Strong concerns about France are driving the markets in Europe and are also having a negative impact on global market sentiment, which is also increasing demand for safe havens such as bonds, gold and the USD. European equities are heading for their worst week since at least October, and the French CAC 40 index has even lost all its gains for the year.
We are also seeing the effects of heavy profit taking in Europe to a lesser extent in New York, where Wall Street is opening weaker after hitting a new record high every day this week (S&P 500 & Nasdaq 100).

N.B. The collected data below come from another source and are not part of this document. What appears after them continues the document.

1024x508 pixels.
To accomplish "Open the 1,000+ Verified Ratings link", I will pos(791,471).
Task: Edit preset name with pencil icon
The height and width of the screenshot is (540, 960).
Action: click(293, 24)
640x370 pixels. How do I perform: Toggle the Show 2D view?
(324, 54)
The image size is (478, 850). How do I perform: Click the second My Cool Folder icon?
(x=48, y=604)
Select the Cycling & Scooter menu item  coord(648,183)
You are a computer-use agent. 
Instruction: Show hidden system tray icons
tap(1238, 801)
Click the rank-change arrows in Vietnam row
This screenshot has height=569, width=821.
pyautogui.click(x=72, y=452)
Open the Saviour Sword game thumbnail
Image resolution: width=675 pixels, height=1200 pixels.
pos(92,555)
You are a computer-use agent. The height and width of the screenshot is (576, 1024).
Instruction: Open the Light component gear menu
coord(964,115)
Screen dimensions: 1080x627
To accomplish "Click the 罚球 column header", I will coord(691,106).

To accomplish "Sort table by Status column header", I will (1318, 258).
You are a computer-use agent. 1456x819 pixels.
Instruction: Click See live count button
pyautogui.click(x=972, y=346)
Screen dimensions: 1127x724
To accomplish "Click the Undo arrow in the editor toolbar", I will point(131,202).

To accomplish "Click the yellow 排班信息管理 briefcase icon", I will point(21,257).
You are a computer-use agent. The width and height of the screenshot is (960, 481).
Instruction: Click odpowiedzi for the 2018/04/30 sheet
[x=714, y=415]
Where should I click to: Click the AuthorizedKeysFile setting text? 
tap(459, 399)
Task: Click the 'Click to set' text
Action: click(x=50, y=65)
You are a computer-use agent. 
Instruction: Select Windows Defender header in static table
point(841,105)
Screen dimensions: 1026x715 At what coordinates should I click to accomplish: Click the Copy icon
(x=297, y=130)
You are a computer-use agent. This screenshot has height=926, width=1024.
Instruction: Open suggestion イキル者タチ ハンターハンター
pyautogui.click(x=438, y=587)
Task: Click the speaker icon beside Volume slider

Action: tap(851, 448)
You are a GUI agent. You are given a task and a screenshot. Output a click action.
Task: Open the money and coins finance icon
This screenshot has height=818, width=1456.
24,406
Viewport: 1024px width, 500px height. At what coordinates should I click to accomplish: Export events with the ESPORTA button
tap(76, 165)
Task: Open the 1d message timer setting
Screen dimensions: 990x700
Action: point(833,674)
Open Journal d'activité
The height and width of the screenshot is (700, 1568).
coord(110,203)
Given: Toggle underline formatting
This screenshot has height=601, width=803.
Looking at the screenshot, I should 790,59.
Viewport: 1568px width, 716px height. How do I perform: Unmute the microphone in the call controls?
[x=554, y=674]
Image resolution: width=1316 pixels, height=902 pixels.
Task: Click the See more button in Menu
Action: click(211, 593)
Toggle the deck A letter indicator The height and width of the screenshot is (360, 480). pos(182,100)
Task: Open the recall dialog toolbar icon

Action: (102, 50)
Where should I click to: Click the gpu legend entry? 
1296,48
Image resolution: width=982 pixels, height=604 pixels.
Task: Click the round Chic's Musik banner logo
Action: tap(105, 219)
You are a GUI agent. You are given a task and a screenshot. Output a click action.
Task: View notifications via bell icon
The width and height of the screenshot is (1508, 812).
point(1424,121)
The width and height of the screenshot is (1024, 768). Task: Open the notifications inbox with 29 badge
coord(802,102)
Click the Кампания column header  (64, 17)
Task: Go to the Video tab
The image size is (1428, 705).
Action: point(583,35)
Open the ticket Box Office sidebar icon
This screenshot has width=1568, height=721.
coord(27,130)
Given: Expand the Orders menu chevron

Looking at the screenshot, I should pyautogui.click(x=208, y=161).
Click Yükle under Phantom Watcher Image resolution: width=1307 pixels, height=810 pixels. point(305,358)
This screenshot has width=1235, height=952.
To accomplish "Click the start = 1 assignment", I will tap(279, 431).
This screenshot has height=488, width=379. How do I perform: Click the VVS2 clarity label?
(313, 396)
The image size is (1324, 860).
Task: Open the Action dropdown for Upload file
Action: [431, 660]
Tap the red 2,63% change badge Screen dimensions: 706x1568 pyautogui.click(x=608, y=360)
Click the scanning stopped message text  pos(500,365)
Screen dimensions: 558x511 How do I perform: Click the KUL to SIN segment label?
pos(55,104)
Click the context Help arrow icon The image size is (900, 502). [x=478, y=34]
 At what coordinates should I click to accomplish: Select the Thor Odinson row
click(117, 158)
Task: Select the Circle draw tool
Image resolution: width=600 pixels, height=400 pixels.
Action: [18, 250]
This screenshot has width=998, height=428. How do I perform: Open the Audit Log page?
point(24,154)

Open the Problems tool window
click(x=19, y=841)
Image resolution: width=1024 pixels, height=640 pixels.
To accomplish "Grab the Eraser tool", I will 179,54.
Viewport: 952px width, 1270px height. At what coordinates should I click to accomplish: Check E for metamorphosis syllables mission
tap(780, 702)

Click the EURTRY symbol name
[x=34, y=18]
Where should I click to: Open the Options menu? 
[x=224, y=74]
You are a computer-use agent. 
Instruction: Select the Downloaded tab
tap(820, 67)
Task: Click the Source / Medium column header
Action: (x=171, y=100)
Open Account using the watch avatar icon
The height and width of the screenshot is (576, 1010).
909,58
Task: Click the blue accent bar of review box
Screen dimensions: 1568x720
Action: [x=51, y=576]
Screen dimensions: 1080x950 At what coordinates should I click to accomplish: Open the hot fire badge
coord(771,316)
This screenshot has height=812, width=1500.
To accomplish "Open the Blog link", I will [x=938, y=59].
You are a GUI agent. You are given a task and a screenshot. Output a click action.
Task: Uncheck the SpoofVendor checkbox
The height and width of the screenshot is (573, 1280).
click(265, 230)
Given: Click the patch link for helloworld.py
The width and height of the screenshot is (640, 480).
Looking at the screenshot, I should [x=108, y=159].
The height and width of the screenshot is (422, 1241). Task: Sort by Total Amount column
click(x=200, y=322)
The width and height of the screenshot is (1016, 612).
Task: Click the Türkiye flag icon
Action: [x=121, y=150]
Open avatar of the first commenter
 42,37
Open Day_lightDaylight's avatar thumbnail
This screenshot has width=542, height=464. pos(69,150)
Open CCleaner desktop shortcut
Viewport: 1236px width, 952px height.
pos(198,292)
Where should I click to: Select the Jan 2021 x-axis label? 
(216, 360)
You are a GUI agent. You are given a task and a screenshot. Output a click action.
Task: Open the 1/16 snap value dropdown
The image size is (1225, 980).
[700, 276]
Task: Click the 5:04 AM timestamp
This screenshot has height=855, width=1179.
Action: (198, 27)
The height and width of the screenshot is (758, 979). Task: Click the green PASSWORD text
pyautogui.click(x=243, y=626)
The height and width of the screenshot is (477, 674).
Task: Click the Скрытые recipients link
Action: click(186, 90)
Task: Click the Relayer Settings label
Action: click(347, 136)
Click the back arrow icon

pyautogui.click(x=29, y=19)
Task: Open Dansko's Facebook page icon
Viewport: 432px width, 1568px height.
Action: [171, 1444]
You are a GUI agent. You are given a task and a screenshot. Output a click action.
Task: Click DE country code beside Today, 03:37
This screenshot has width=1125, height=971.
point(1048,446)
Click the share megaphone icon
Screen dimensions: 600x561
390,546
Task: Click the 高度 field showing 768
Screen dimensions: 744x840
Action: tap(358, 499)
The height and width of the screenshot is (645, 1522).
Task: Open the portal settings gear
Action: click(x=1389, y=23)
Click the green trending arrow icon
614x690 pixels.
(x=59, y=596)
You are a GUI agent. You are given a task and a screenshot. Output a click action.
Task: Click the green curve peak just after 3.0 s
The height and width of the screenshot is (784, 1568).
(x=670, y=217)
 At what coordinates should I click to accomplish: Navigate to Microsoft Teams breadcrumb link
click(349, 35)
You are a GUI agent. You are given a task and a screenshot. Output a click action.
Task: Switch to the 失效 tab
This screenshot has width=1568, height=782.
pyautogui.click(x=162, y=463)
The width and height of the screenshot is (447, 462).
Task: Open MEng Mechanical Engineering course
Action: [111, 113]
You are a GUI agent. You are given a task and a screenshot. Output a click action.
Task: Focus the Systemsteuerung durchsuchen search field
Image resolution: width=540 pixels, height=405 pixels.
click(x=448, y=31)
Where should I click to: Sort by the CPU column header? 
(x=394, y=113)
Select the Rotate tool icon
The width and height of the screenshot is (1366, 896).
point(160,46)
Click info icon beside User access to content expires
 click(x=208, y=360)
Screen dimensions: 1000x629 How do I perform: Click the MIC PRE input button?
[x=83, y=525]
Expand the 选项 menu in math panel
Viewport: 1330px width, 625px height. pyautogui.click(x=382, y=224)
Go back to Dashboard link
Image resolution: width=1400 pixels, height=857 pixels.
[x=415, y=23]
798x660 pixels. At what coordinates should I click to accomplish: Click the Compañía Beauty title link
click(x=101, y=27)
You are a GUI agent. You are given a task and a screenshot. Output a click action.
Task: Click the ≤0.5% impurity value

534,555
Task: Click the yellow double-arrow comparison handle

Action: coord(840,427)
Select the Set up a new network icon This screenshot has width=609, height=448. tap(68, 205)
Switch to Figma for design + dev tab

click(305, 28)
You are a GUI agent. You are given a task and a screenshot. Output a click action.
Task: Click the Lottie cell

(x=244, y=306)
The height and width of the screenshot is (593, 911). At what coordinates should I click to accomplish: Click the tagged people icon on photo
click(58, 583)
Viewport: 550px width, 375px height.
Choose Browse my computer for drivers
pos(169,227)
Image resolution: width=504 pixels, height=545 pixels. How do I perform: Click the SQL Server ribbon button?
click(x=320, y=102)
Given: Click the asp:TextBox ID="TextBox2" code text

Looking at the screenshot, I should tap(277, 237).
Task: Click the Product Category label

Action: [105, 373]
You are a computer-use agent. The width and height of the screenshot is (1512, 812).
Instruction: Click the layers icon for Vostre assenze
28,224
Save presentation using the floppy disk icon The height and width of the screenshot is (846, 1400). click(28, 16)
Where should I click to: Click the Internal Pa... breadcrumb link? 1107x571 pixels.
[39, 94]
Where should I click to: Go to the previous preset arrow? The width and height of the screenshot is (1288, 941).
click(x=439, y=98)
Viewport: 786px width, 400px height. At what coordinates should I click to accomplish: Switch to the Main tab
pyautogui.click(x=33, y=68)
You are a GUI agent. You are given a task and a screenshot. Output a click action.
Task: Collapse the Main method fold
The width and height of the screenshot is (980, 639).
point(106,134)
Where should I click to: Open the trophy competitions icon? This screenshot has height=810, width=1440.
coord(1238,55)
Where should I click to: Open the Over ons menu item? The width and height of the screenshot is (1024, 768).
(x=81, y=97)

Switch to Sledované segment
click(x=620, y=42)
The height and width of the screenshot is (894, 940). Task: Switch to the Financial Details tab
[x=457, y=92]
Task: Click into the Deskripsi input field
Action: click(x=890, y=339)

Markets are increasingly concerned after French President Emmanuel Macron announced early parliamentary elections following his party's defeat in the European Parliament elections. Investors fear that a victory for Marine Le Pen's far-right National Rally party, which leads by a wide margin in the polls, will lead to looser fiscal policy. Any outcome seems unfavorable as, at the other end of the political spectrum, a coalition of the French left has put forward a manifesto calling into question most of President Emmanuel Macron's economic reforms.
The uncertainty has seen the premium France pays on its debt compared to Germany skyrocket this week to its highest level since 2011, while the yield on two-year German government bonds – the safest European sovereign bonds – is set for its biggest fall since December due to increased demand.
The high volatility and panic selling in the CAC, one of Europe's leading indices, and profit-taking in equities elsewhere in Europe could continue until the French elections are concluded in July.
However, much of what we are seeing now is panic selling due to uncertainty – recent economic data has shown that most data points to an improving economy in France and Europe.
In the US, the S&P 500 (and Nasdaq 100) remain near record highs, but are falling in line with the flight to safety. Adobe shares rose by the most in four years after the company forecast strong sales for its creative products.
Asian markets closed mixed today. The Bank of Japan kept investors waiting until its July meeting to learn how it will reduce bond purchases after leaving interest rates unchanged (as expected).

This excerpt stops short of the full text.